#### [Action item]
Find the line containing "793x601 pixels.", then print it and each line after it through the end of the listing exactly, with no pictures.

#### [Recorded data]

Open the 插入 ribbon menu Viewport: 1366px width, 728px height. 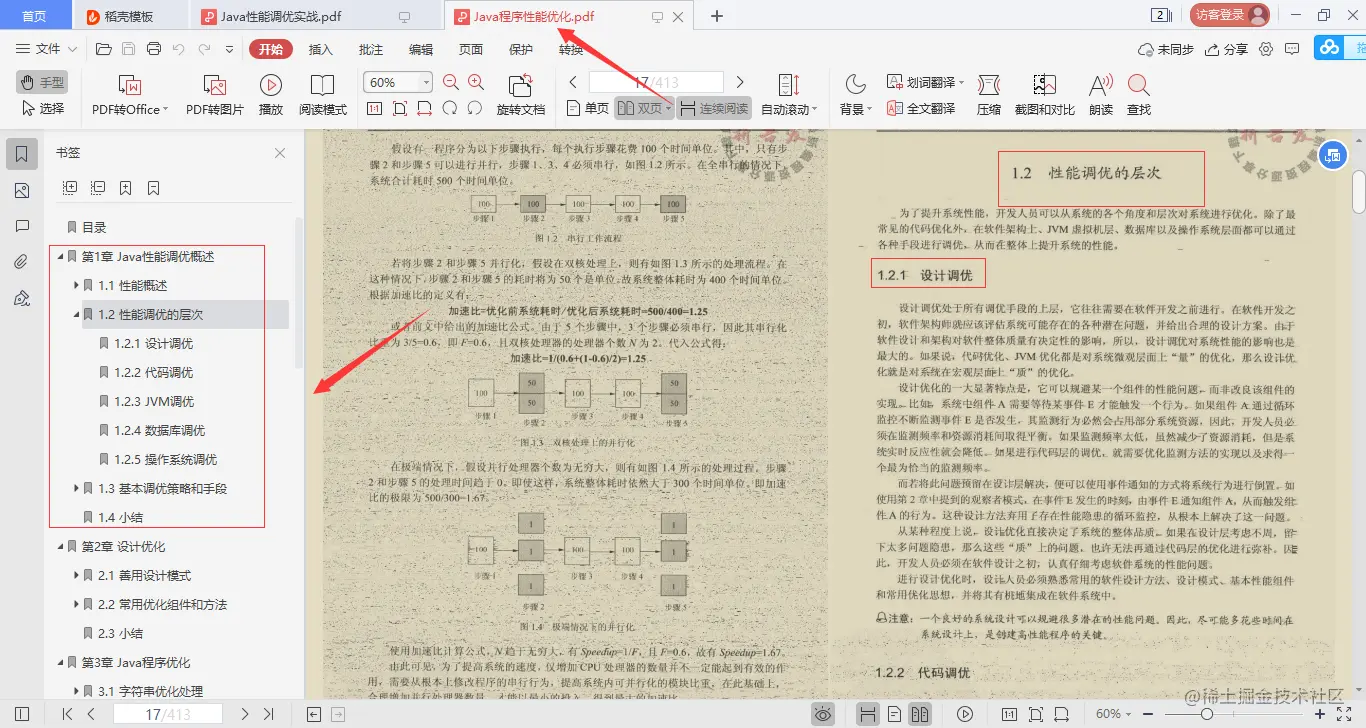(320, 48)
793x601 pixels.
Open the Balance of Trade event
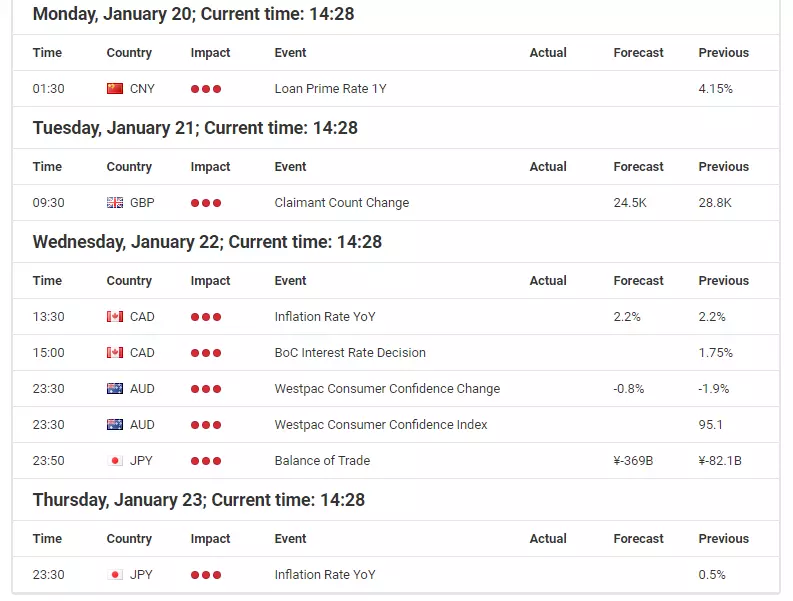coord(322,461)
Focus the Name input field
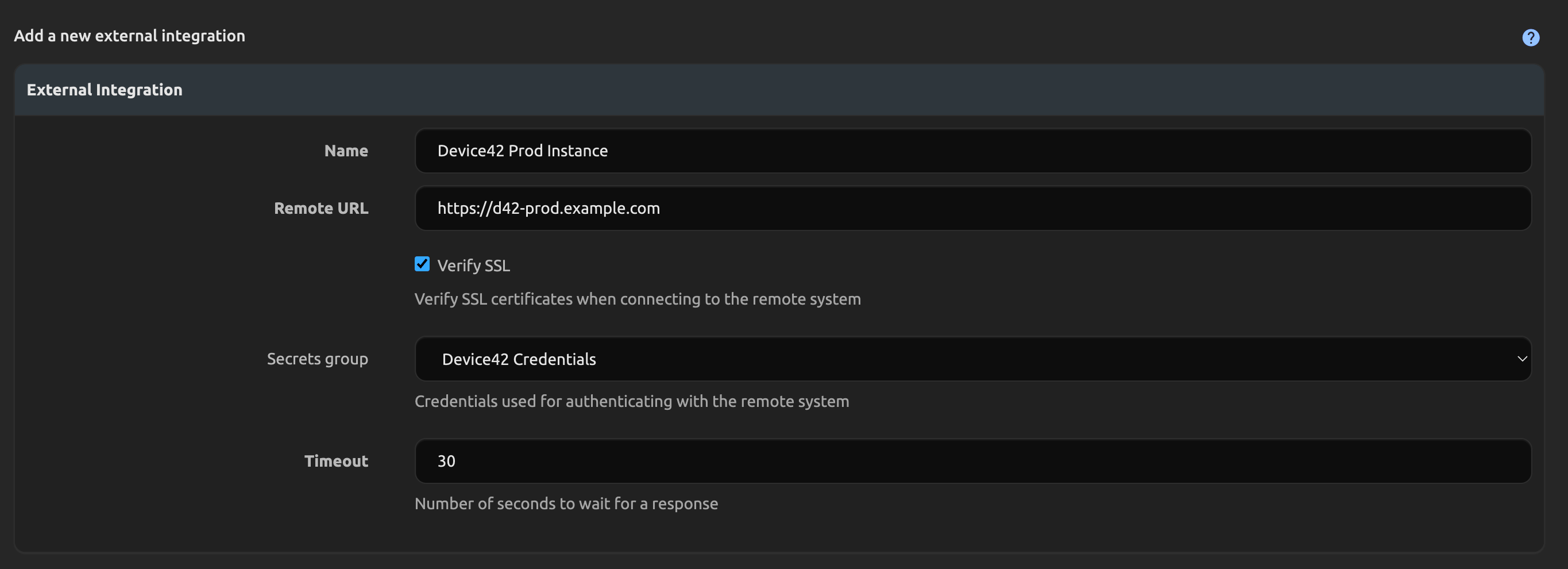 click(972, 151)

#### [Your solution]
793x601 pixels.
Open the Balance of Trade event
coord(322,461)
Focus the Name input field
 click(972, 151)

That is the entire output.